Graphene is a form of carbon made up of 2D planar sheets one atom thick, in which the atoms are arranged in a honeycomb-shaped lattice. It’s one of the most remarkable and unique materials in the world, capable of doing everything from detecting cancer cells and creating incredibly strong body armor to acting as a kick-ass superconductor.
But while graphene is the star quarterback of the 2D material lineup, it’s not the only player in the game. In recent years, researchers have been able to develop 2D versions of a number of other materials, including borophene, germanene, silicene, stanene, phosphorene, bismuthene, and others. Now researchers from Rice University and the Indian Institute of Science, Bangalore have added one other atomically flat material to the list: a 2D form of the soft metal gallium, which they call “gallenene.”

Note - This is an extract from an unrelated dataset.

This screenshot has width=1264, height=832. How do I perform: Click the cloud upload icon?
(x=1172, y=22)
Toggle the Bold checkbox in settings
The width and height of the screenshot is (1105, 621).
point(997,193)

While it’s not yet clear whether it will perform feats as remarkable as graphene, the researchers who developed it think that gallenene could have useful applications within nanoscale electronics.
The team who isolated the 2D gallenene had a challenging time doing so. Unlike graphene, which can be extracted from chunks of graphite using adhesive tape, gallium layers are too strong for this kind of simple approach. Instead, the researchers heated the gallium to around 85 degrees Fahrenheit, only slightly below its melting point. This allowed them to drip the material onto a glass slide. After it had cooled, they then pressed a flat piece of silicon dioxide on top of the gallium, after which they could remove a flat layer of gallenene.
They additionally found that gallenene binds very easily to other substrates, forming gallium nitride, gallium arsenide, silicone, and nickel. These various combinations all possess different electronic properties — hinting at plenty of further research and finely tuned applications down the road.
“The current work utilizes the weak interfaces of solids and liquids to separate thin 2-D sheets of gallium,” said Chandra Sekhar Tiwary, principal investigator on the project, in a statement. “The same method can be explored for other metals and compounds with low melting points.”
A paper describing the work was recently published in the journal Science Advances.